Литмир - Электронная Библиотека
Содержание  
A
A

Но что же ты нарочно меня обносишь,

Кувшин по кругу мимо меня пуская?

Ведь я из друзей твоих не самый худший,

А ты с утра не поишь меня, скупая <…>

Здесь, к сожалению, приходится сказать, что тот переводчик, который переводил эти стихи, уступает Левику как поэт. Но не в этом дело. Вы видите, что все это стихотворение арабского поэта состоит из двустиший и в конце каждого двустишия повторяется одна и та же рифма. Так стихотворение и движется: таких двустиший здесь несколько десятков и безусловно больше сотни.

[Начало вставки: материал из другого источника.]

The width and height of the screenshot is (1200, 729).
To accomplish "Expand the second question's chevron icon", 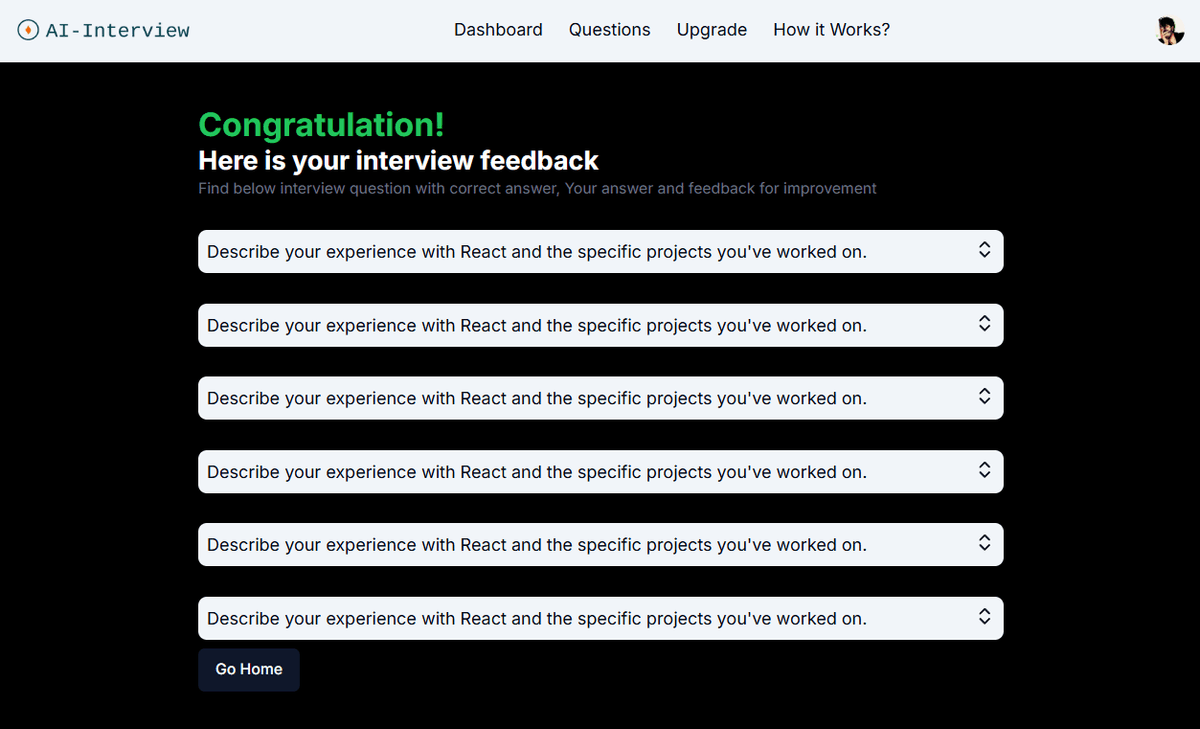I will [x=984, y=324].
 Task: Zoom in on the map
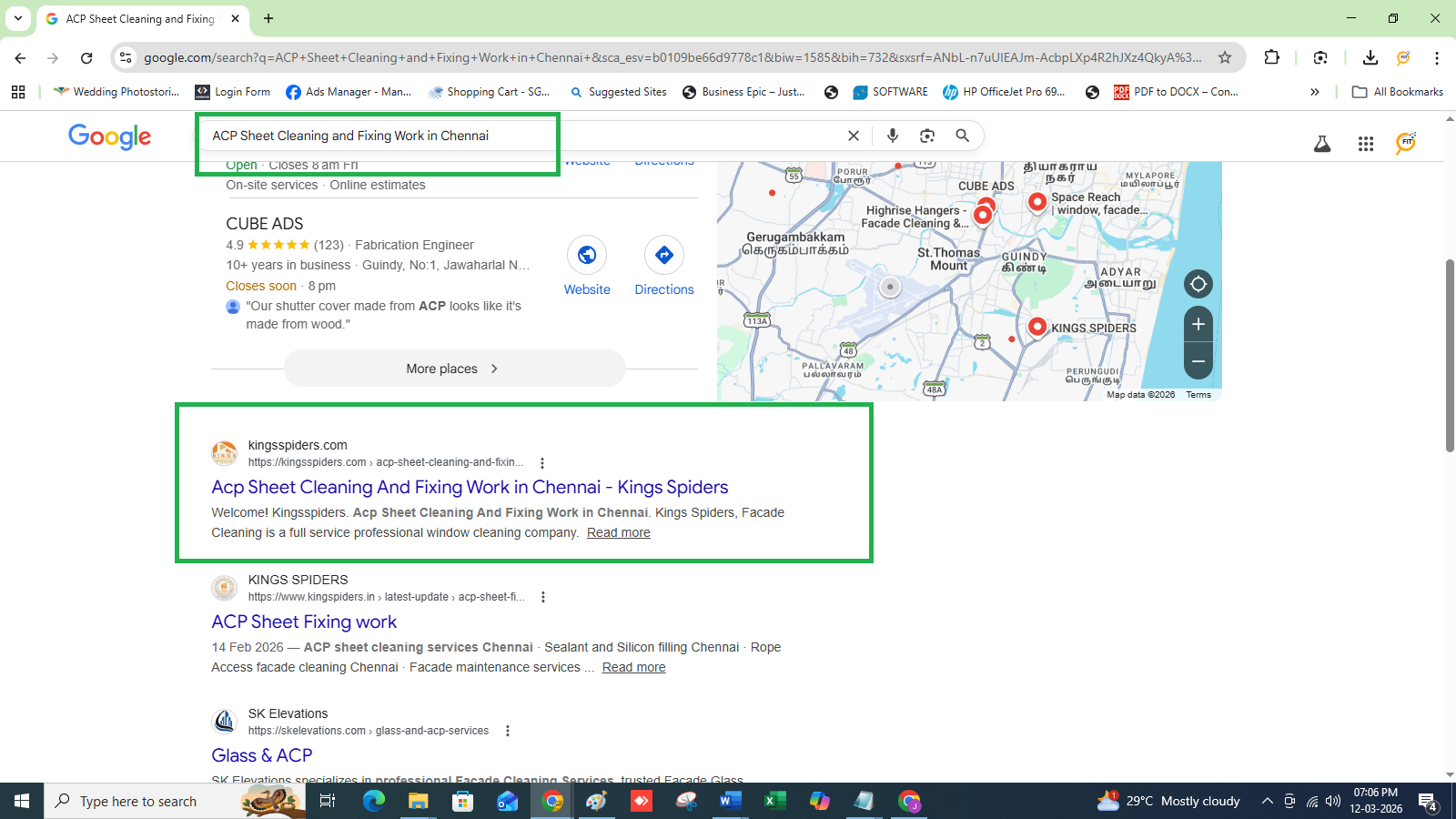[1198, 324]
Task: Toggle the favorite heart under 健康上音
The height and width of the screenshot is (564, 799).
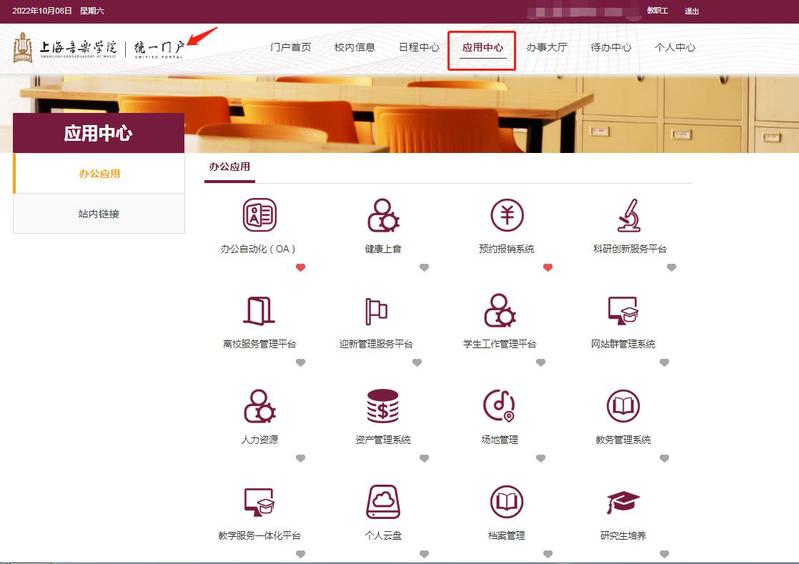Action: pos(424,267)
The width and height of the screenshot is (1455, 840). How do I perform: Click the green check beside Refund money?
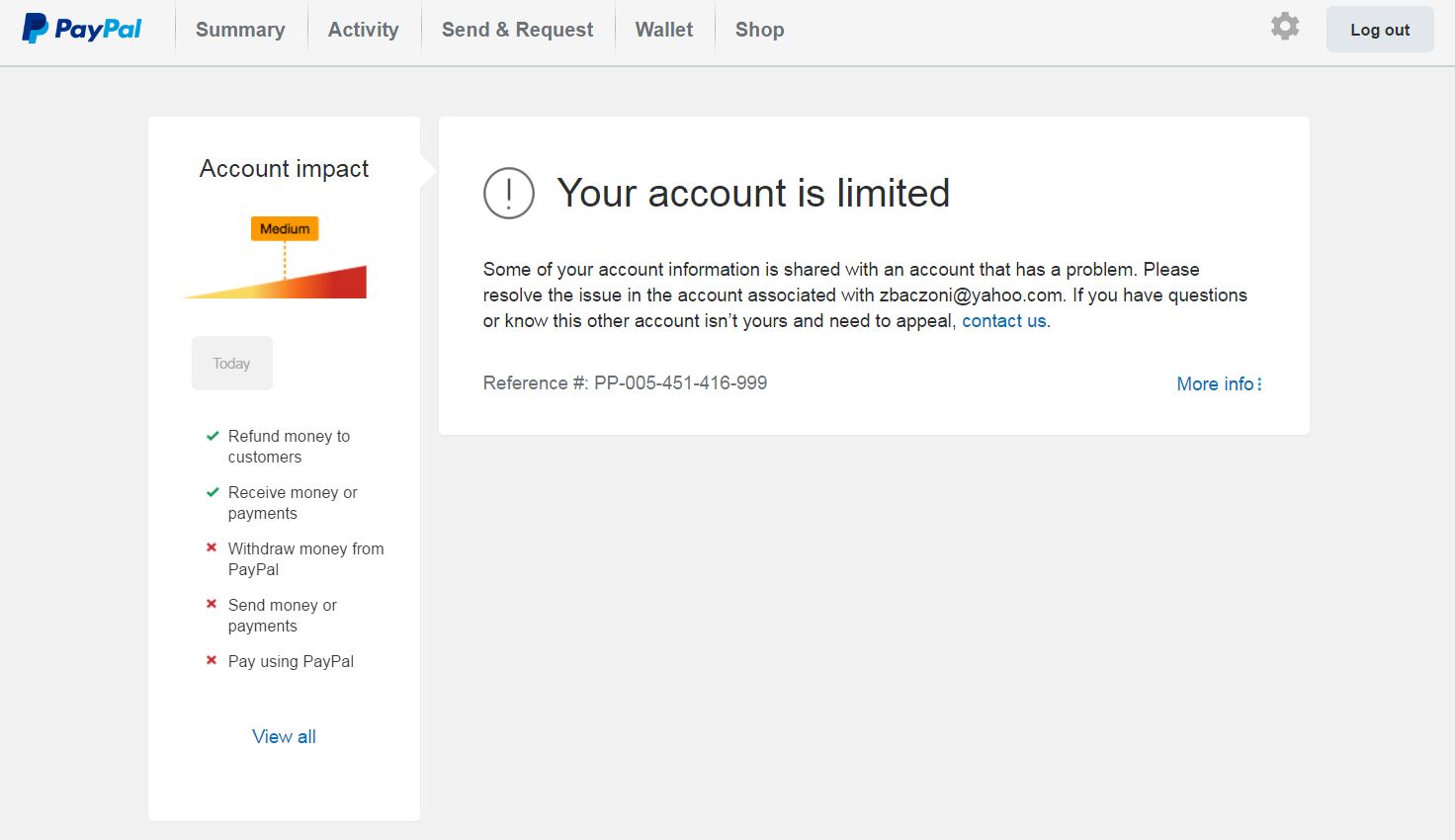pos(213,436)
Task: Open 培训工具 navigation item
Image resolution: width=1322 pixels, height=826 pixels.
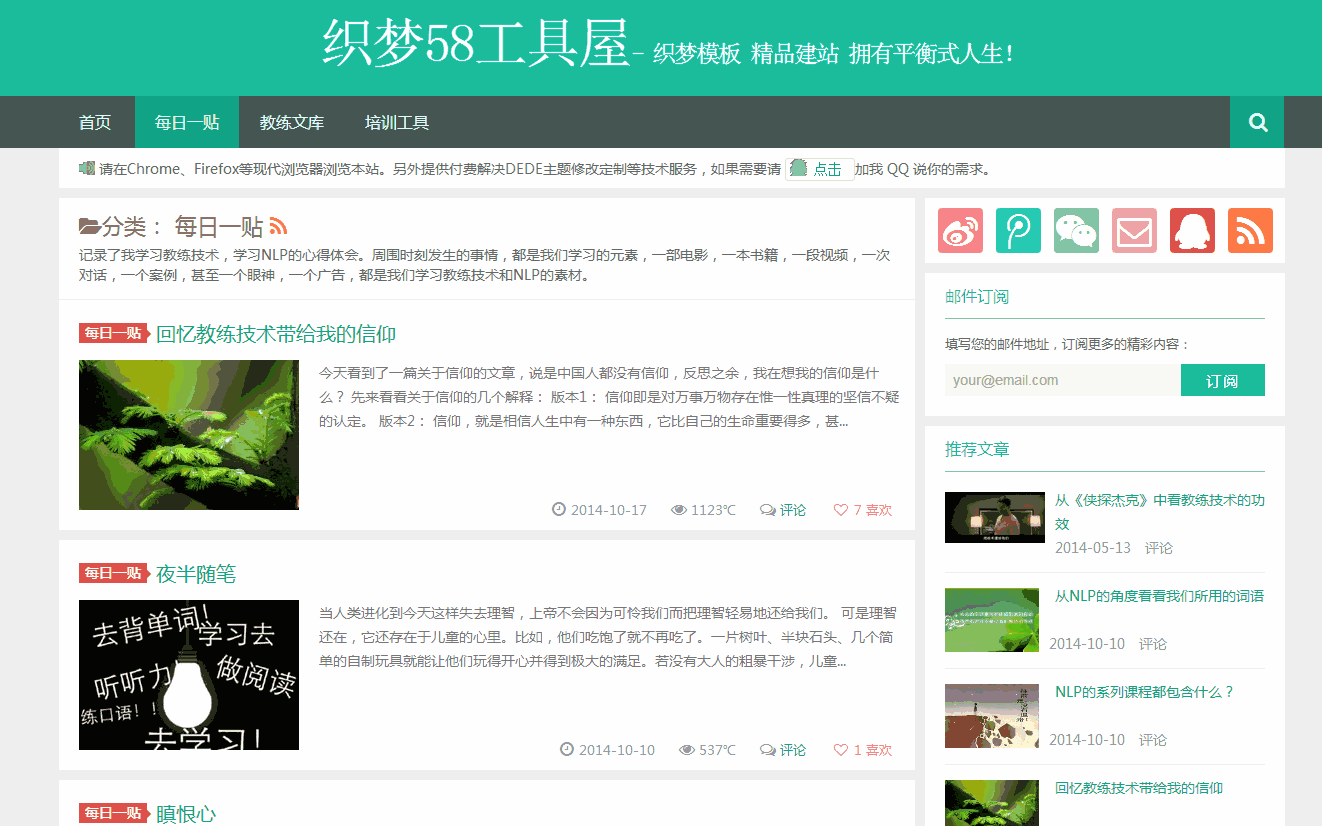Action: coord(397,122)
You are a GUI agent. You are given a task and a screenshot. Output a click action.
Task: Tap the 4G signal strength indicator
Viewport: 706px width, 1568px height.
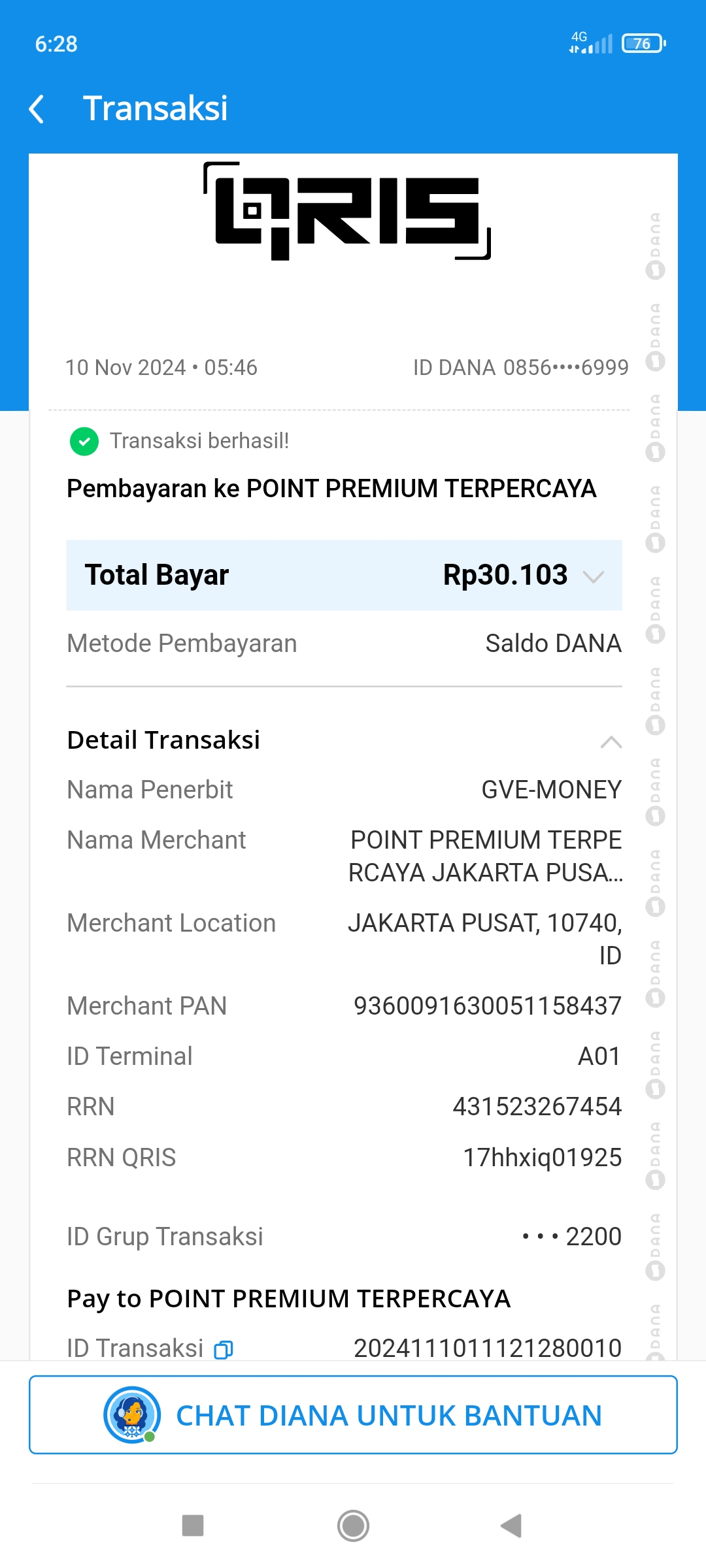tap(591, 43)
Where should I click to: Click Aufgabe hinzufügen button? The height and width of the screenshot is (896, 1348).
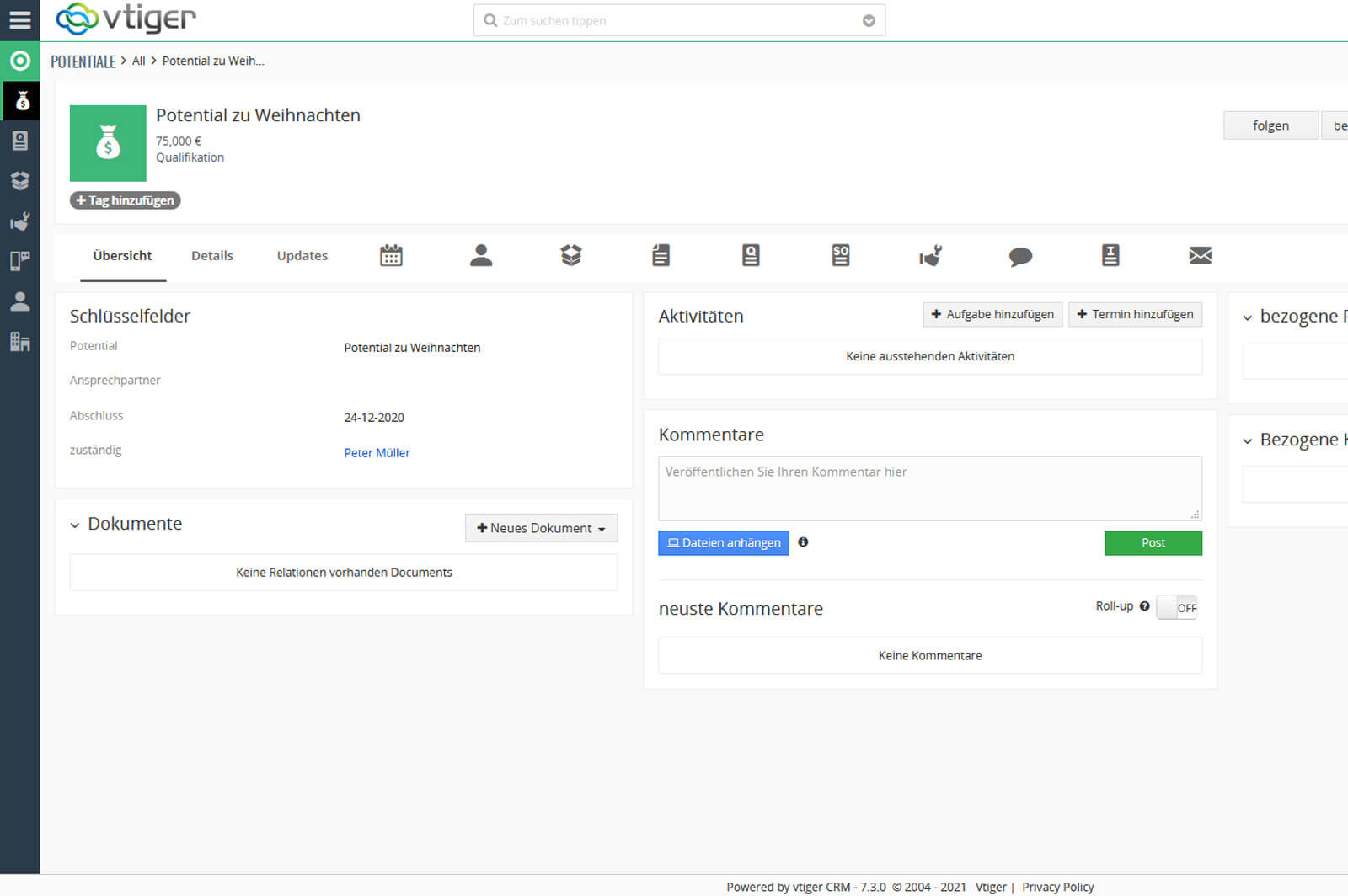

Их, должно быть, двести, таких двустиший, а может быть, несколько больше. Вот вам восточный принцип волны — тот, о котором говорил Гёте. Эти двустишия суть маленькие ячейки, из которых строится стихотворение. Можно каждую из них сравнить с волной, но, что интересно, арабская поэзия, а затем и персидская эти ячейки тем не менее не с волной сравнивает, а с домом. Это маленькие домики, из которых и строится стихотворение, вовсе не из волн. Стихотворение — это целая огромная улица, построенная из одинаковых домиков. Для западной поэзии, которую мы с вами знаем и к которой мы привыкли, это действительно не очень характерно. Новая европейская поэзия, несомненно, испытала на себе влияние — и испытала многократно — европейской логической мысли, членящей целое. Если существует некоторое целое, то способы его членения должны быть логически продуманы. Например, если это очень большое целое, то европейский поэт не будет членить его на огромное количество мелких единиц. Он поступит так, как поступит профессор университета (какой-нибудь, которого мы опять вообразим себе), который это целое разделит сначала на большие части, потом на части поменьше, потом еще меньше — пока не дойдет до самых мельчайших частей. Так все и поступают. Пушкин написал «Евгения Онегина», но он разделил его не просто на стихи, не просто на строфы, а сначала на песни, а потом каждую такую песню на строфы по 14 строк, а внутри себя каждая онегинская строфа, вы знаете, как чудесно устроена.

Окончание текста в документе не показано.